» **EXERCISE DETAILS**:
Rewrite the entries from the line containing "Image resolution: width=814" through the end of the entries, both ends included, keeping the requests unchanged and multiplying every coordinate in the answers by 0.65, rounded to a whole number with halves rounded up. Give only those lines, and leave the pictures out.

** start PROVIDED DATA **

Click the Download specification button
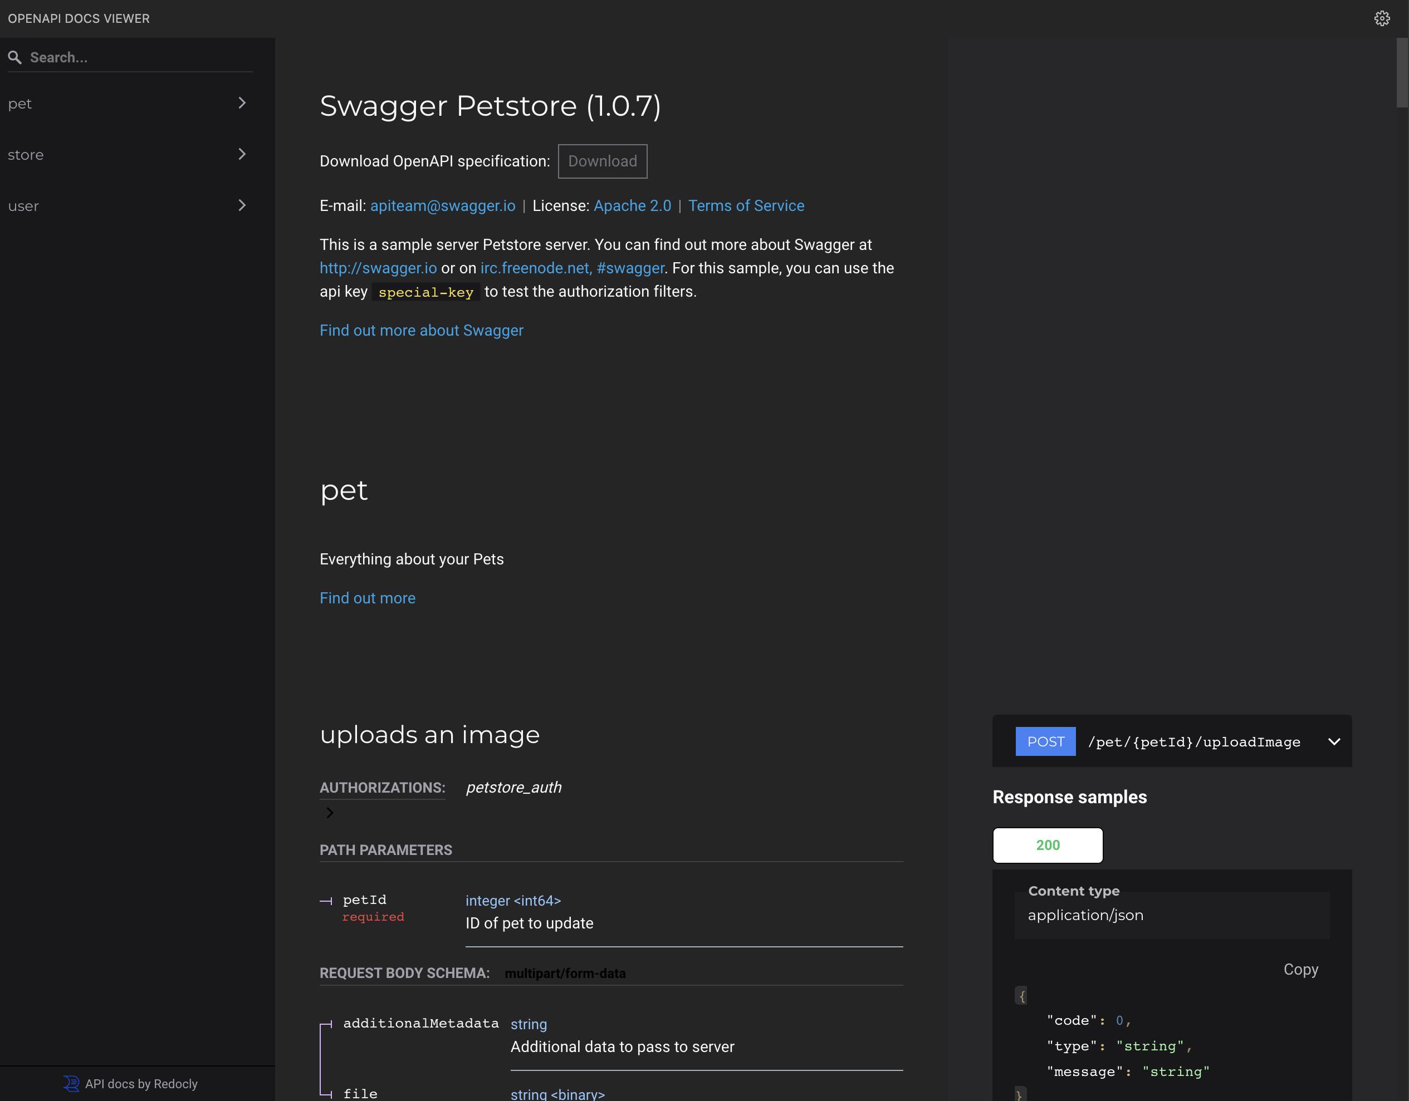This screenshot has height=1101, width=1409. click(x=602, y=161)
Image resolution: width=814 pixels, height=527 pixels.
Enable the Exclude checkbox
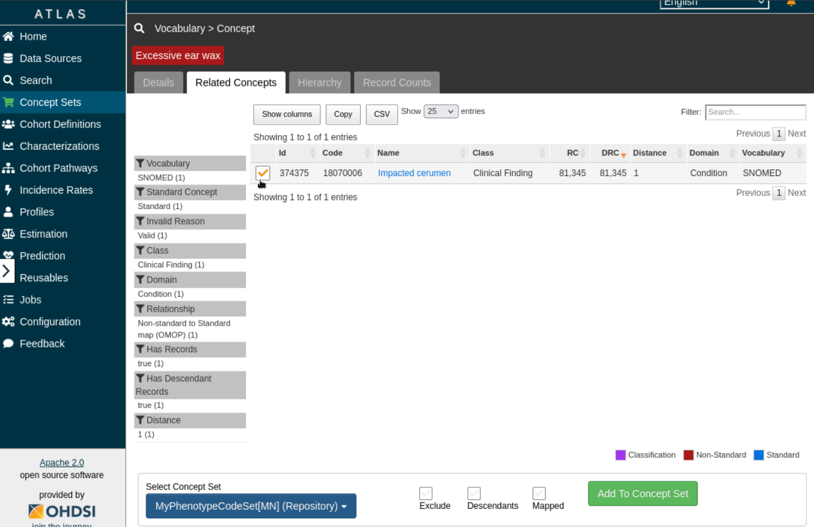click(426, 494)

** end PROVIDED DATA **

» **WRITTEN SOLUTION**:
Image resolution: width=814 pixels, height=527 pixels.
Enable the Exclude checkbox
click(277, 321)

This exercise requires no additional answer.